WHAT THE TASK REQUIRES:
Lines before the one holding "Task: Click the Colonne" are not wanted. Please copy that line and everything after it to the end of the records, exactly, skipping pictures.

-- DATA FOR PROCESSING follows --

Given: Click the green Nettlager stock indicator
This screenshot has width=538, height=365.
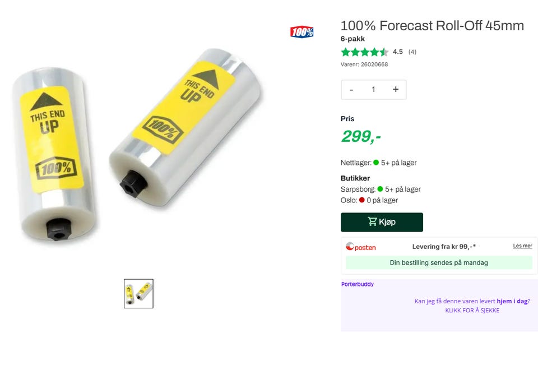Looking at the screenshot, I should pyautogui.click(x=376, y=163).
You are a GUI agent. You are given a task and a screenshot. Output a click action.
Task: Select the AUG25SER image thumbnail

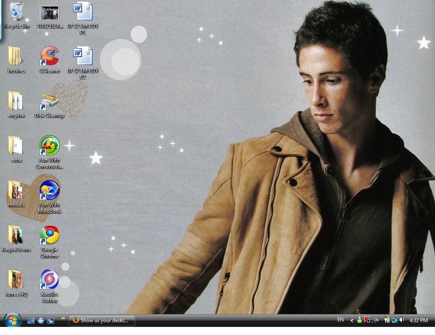tap(49, 13)
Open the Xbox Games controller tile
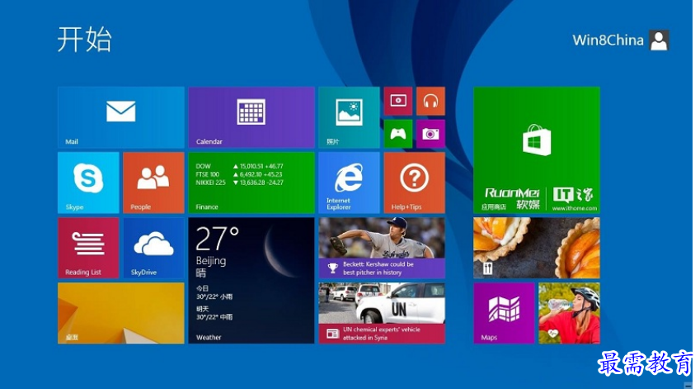700x389 pixels. click(398, 133)
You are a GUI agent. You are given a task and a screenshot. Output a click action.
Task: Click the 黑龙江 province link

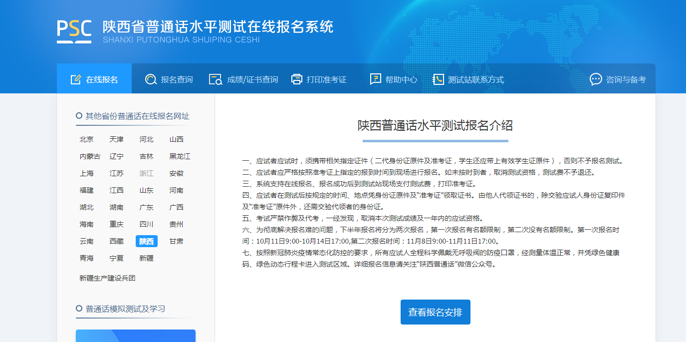180,156
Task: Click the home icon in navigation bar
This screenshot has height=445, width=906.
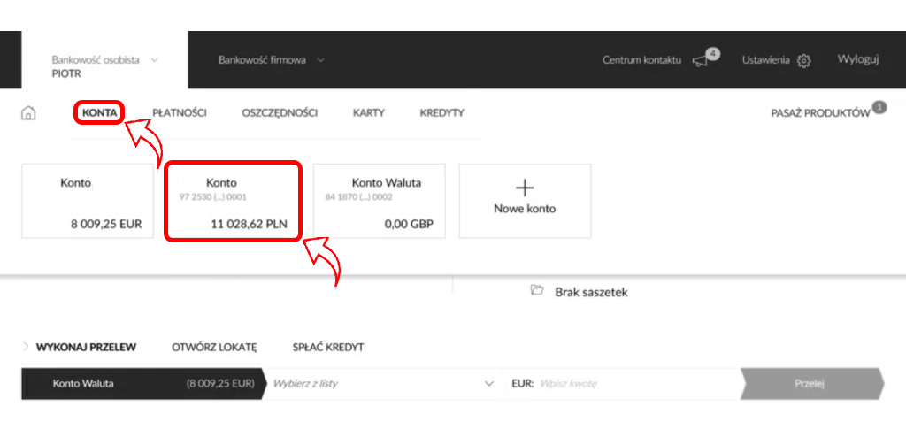Action: click(x=28, y=113)
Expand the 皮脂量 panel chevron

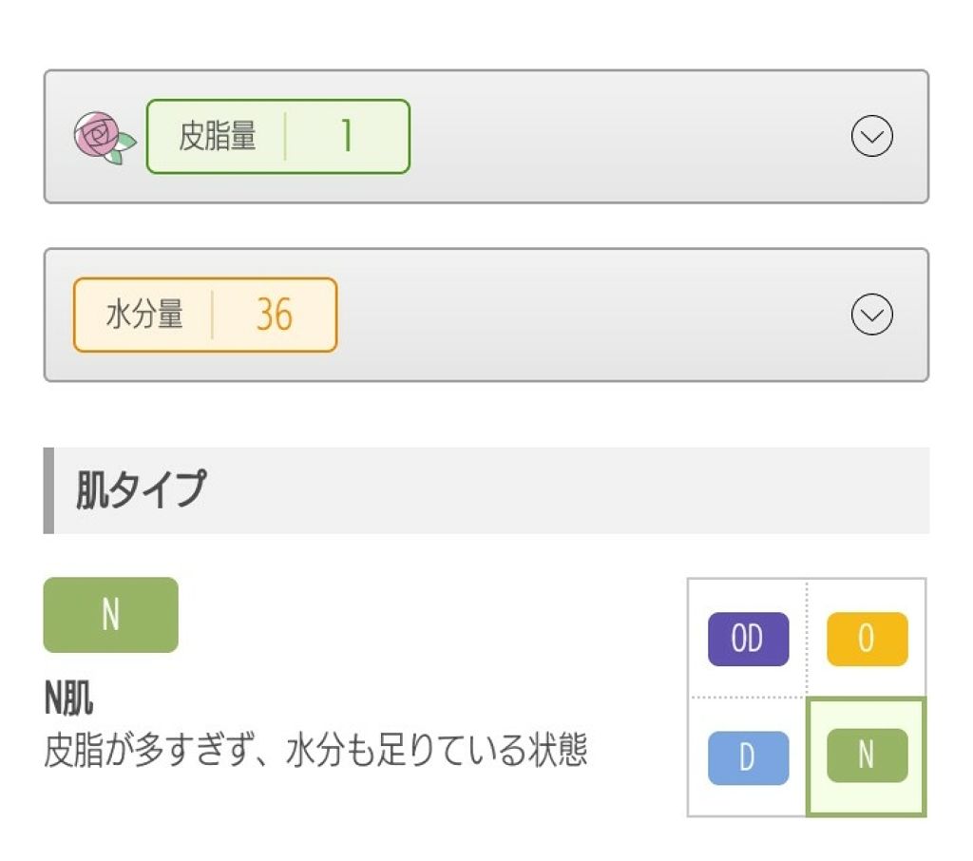(871, 138)
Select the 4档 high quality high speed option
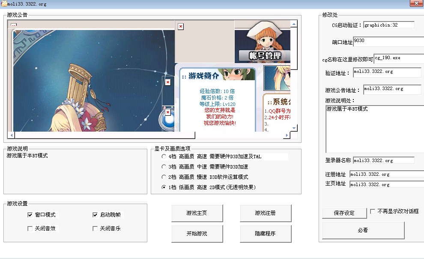Image resolution: width=424 pixels, height=259 pixels. [x=164, y=157]
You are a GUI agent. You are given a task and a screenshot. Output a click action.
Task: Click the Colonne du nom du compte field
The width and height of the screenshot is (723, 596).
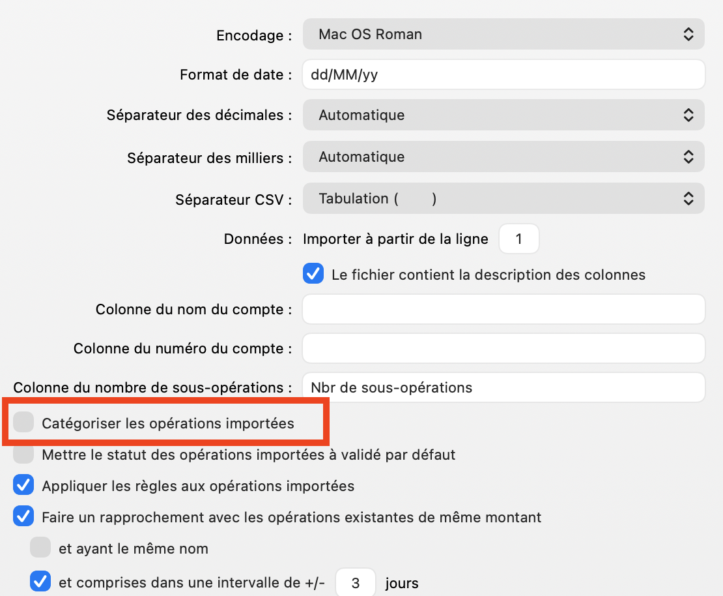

-- DATA FOR PROCESSING concluded --

ANSWER FOR THIS EXERCISE:
Task: Click the Colonne du nom du compte field
The width and height of the screenshot is (723, 596).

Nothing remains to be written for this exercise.